As a final remark, commenter Ulric wanted to know what I meant when I wrote, "Throw in a handful of workarounds for known buggy hardware." What I meant was that the people who write HALs are aware of various types of buggy hardware and added code to detect that buggy hardware and work around the problems.

Comments (29)
  1. Eff Five says:

    The following is from Code Complete Chapter 25: Code-Tuning Strategies in a section “Measurements Need to Be Precise”

    "…make sure that you’re measuring only the execution time of the code you’re tuning. Use the number of CPU clock ticks allocated to your program rather than the time of day. Otherwise when the system switches from your program to another program one of your routines will be penalized for the time spent executing another program"

    I’ve always wondered want was meant by this and how to accomplish it. I guess I don’t have to ponder it anymore.

    Thanks

  2. Mike Dimmick says:

    @Eff Five: but the system is doing many things (chiefly paging or other disk I/O) that may not be credited as CPU time to your process, but they can dominate your actual execution time.

    It’s not as if your users are able to run your program without running the other background tasks, anyway.

    You should turn off any CPU hogs – no Folding@Home, for example – but that’s really about it.

    As for finding a buggy HAL, I reckon it was the standard multiprocessor ACPI HAL. That used to use the RDTSC instruction until it was found that AMD had tied that to the actual processor clock speed, which could vary due to power management.

  3. Yuhong Bao says:

    From http://www.virtualdub.org/blog/pivot/entry.php?id=106:

    ""So, realistically, using QPC() actually exposes you to all of the existing problems of the time stamp counter AND some other bugs."

    Not all at the same time. It is like claiming Netscape 8 is insecure because it expose you to the bugs of both IE and Firefox."

    The problem is, how do you determine the counter used from user mode?

  4. Jess Askin says:

    Would running in Safe Mode help get raw numbers for an app?  

  5. Yuhong Bao says:

    "There is still more than one process running in safe mode, so not really, no."

    Indeed, you can’t turn processes off for the same reason you can’t turn security off in any modern OS.

  6. Most times QPC is mentioned there’s one very very important thing missing.

    The fact that QPC is grossly unreliable. Depending on the actual hardware and CPU load, QPC will randomly jump back and/or forth several seconds (in my experience it was usually ~4 seconds).

    You can work around that by tracking wall-clock time too and trying to detect those leaps.

  7. Narr says:

    >I’ve always wondered want was meant by this and how to accomplish it.

    >I guess I don’t have to ponder it anymore.

    But you still don’t know what is meant nor how to accomplish it. What it means is to use something like the Windows performance counter that tracks your particular processes’ CPU time[1]*.

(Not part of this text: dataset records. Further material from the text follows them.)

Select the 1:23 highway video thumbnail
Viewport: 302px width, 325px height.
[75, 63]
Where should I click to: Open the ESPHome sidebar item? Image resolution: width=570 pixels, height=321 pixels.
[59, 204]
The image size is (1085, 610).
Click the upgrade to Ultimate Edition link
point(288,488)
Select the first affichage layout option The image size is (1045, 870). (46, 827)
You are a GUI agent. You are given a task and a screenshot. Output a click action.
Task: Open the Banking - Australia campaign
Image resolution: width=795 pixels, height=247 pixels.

    [1] http://www.codeproject.com/kb/system/cpuusageByDudiAvramov.aspx

    * I think the linked article has the right counter, but I might be wrong, or there might be a better one.

  8. Csaboka says:

    I think the right function to get the CPU time spent by your process is GetProcessTimes, available since Windows 2000. The only problem is, it is flawed – it charges the whole CPU quantum to your process even if it’s interrupted in the middle of it. It still reported more CPU time for the exact same code when Winamp was running in the background, so I just gave up trying and went back to wall-clock time (with as few processes running as possible).

  9. Worf says:

    As an implementer of QPC and QPF (on Windows CE), it’s always quite interesting. Firstly, the frequency I end up using for QPF is usually based on the crystal frequency – I’ve seen 32.768kHz (RTC timekeeping), 3.58MHz (used because NTSC crystals are cheap), and 3.25MHz (used because it’s multiplied by 4 to get a standard 13MHz clock).

    Some hardware is nice, and provide a nice upcounting register for that, others not so nice and provide a limited register. Either way, the fun part has always been that QPF has to return a 64-bit value, while if we’re lucky, the counter is a 32bit register, which can overflow anywhere from under 20 minutes to several hours, and there’s not usually an interrupt you can use to capture the high bit, either, so QPC ends up wrapping quickly.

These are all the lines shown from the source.